Author Topic: Server disappearing off the net  (Read 3876 times)

Server disappearing off the net
« on: 22 May, 2008, 04:43:19 pm »
We've got a server that keeps disappearing off of the network.  Luckily I didn't set it up, so It's Not My Fault [tm]. ;D

It's a Debian box, and it looks like something fairly fundamental is happening, since last time it happened, I pointed nmap on another machine at it, and as far as nmap was concerned, the machine wasn't there.

There are a few entries in the logs which to me just suggest that NFS and Exim had issues seeing the outside world, and these entries are other things being upset by the net going all squirrelly and not the cause of it.

Can anyone make any suggestions of likely things that I can look at?  I'm sitting here "tail -f"-ing the output from syslog and hoping that things die, so I can watch what happens, but so far it's working fine!
Actually, it is rocket science.
 

Re: Server disappearing off the net
« Reply #1 on: 22 May, 2008, 04:47:59 pm »
I take it you've put "*.debug" in syslogd.conf too...

It may also be outputting panic info to the console. So if it's headless then you might want to whack a monitor on it (or set it up to have console over serial). And if you're on the console note that the panic info may be being pushed off the screen by your tailing...
"Yes please" said Squirrel "biscuits are our favourite things."

rae

Re: Server disappearing off the net
« Reply #2 on: 22 May, 2008, 04:48:12 pm »
Check physical first - cables, cards and duplex settings.  What does the connected switch have to say about it?

Re: Server disappearing off the net
« Reply #3 on: 22 May, 2008, 05:07:32 pm »
I'm with Rae. Look at the switch stats.
I think you'll find it's a bit more complicated than that.

Re: Server disappearing off the net
« Reply #4 on: 22 May, 2008, 05:08:28 pm »
It's connected to a dumb switch, but other machines connected to that switch do not have any problems with their network access, but equally cannot see this machine when it goes a bit nuts any more than any remote machines.

It doesn't permanently die, since it seems to come back eventually, and there seems to be nothing obvious in the logs.  There are entries for any debug events to be logged in syslogd's conf file.

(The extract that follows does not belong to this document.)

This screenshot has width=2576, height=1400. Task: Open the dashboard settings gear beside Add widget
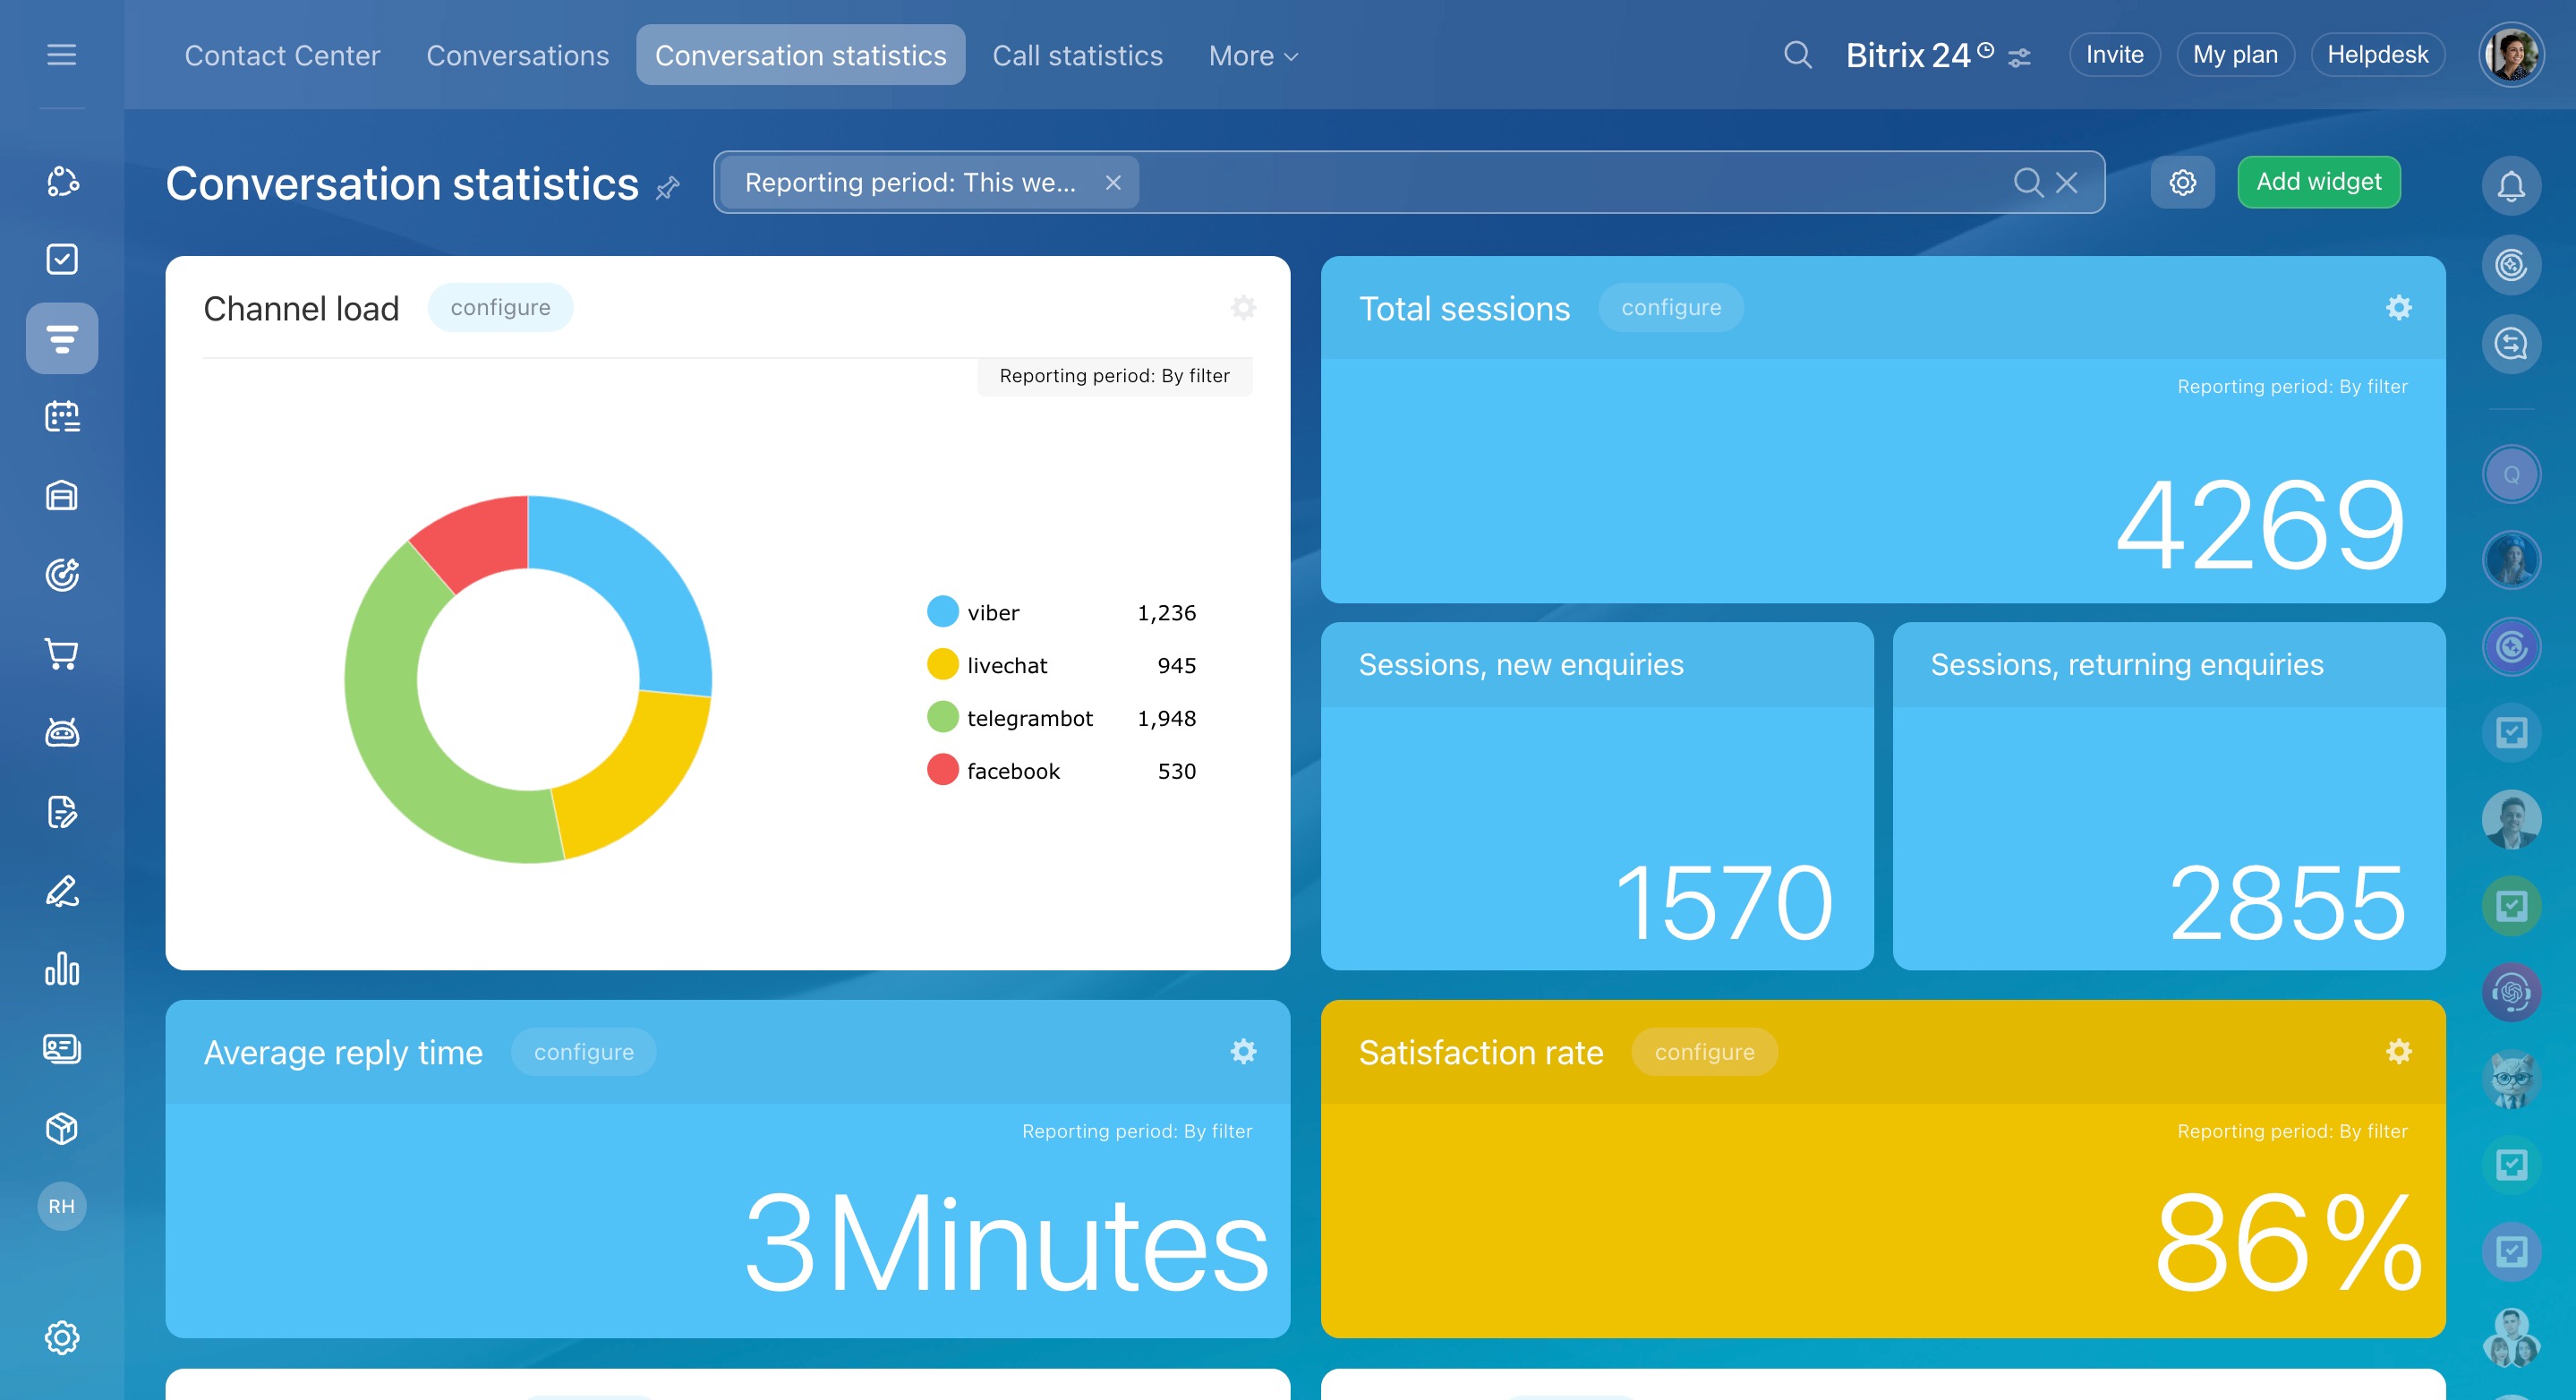pyautogui.click(x=2182, y=182)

I've checked the cabling and switch as best I can, and they all seem fine.

As usual in these situations it's doing it's best impersonation of a watched kettle at the moment...
Actually, it is rocket science.
 

Re: Server disappearing off the net
« Reply #5 on: 22 May, 2008, 05:10:41 pm »
Try moving it to a different port on the switch. Try a new patch lead. Check the speed and duplex of the Ethernet port and see if its the same as that on a box that isn't having any issues. Buy a managed switch. Unmanaged switches are for home use only.
I think you'll find it's a bit more complicated than that.

Re: Server disappearing off the net
« Reply #6 on: 22 May, 2008, 05:21:40 pm »
It's not a particularly heavily used machine, and I can't easily justify buying a managed switch to hang it off.

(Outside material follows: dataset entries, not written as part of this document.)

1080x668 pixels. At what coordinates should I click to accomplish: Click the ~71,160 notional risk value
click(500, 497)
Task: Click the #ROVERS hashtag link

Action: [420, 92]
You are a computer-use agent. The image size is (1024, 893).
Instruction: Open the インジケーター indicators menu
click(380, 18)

It's not my machine, but the guy who does run it doesn't really know what's happening, but is happy to give me root access so I can poke around and see if I can see if there is anything obviously wrong.

No one other than him or me has root access (as far as I can see...).

When this happens it's more of an annoyance, since it comes back under its own steam.  I'm just not sure why it's going a bit doolally.
Actually, it is rocket science.
 

rae

Re: Server disappearing off the net
« Reply #7 on: 22 May, 2008, 05:32:31 pm »
Assuming it is lightly used, fire up Wireshark and leave it running on the interface.   Next time it barfs, look at the results.    Hardware problems are generally pretty obvious if you have access to the logs, and are the first place to check - duplex settings are crackers.   

By "not seeing it" are you sure that the server is unhappy - i.e. that it not an external problem.   DNS perhaps? 

Re: Server disappearing off the net
« Reply #8 on: 22 May, 2008, 05:36:32 pm »
Duplicate IP addresses?

Before we had a DHCP range the usual routine was to ping an IP on that subnet and if there was no response they'd use that IP address.

Of course that relied on people not typoing either address and interpreting the ping results properly.

Snooping the network traffic for arp requests is interesting. Make a note of the machine's MAC to compare when it next goes screwy.
"Yes please" said Squirrel "biscuits are our favourite things."

Re: Server disappearing off the net
« Reply #9 on: 22 May, 2008, 05:52:15 pm »
Actually, given that this is in academia somebody nicking the IP address isn't entirely implausible, so I will make sure that I've got a record of the MAC address.

I've also got a screen, keyboard and mouse on the machine now, so I can fiddle with it directly next time things go castors up, which the seem determined not to do at the moment.  Of course it's possible that keep a TCP connection open to the machine is stopping things from failing, if it is something weird with the network setup.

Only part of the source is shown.